(GIVEN TEXT)
The joy of walking

I think that I cannot preserve my health and spirits unless I spend four hours a day at least — and it is commonly more than that — sauntering through the woods and over the hills and fields absoutely free from all worldly engagements.

– Henry David Thoreau, “Walking”

In recent days I have been doing quite a bit of sauntering, and as I saunter I often think of Thoreau. I had the privilege of visiting Walden Pond as a teenager. I was underwhelmed by its small size and its decidedly non-wild contemporary setting. It’s difficult to imagine the area back in Thoreau’s day, when he wrote:

I can easily walk ten, fifteen, twenty, any number of miles, commencing at my own door, without going by any house, without crossing a road except where the fox and the mink do. First along by the river, and then the brook, and then the meadow and the wood-side. There are square miles in my vicinity which have no inhabitant.

In my corner of the world, there are still places where it is possible to walk for some distance without seeing a house. I can even walk to some of those places from my own house, although I have to pass by many houses on the way to the trailhead. I wouldn’t want to live in total wilderness or total solitude, so that’s all right by me. Yet, like Thoreau, I do find peace and inspiration in those places that have not yet lost their wildness.

(PROVIDED INFORMATION)

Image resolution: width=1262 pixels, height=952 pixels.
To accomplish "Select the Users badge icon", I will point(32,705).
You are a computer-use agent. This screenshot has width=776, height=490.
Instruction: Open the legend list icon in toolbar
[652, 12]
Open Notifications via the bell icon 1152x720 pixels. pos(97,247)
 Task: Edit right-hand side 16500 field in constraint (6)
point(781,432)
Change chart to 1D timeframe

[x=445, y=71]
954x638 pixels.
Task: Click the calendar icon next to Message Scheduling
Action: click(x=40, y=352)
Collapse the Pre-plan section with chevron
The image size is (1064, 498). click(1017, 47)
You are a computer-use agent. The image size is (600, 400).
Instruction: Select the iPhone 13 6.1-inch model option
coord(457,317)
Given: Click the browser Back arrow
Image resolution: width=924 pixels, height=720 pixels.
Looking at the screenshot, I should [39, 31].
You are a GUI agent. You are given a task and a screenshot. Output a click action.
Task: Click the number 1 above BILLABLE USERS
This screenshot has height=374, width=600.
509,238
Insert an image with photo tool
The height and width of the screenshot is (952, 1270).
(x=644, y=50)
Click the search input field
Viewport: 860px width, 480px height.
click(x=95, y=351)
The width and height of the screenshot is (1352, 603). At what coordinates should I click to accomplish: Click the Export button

(INSTRUCTIONS)
1/ In the essay on walking, why does the writer consider it acceptable to pass many houses on the way to the trailhead?
2/ Render into Spanish the following sentence from the essay on walking: "In my corner of the world, there are still places where it is possible to walk for some distance without seeing a house."

(THE REPLIES)
1/ The writer would not want to live in total wilderness or total solitude, so having to pass many houses on the way is acceptable.

2/ En mi rincón del mundo, todavía hay lugares donde es posible caminar cierta distancia sin ver una casa.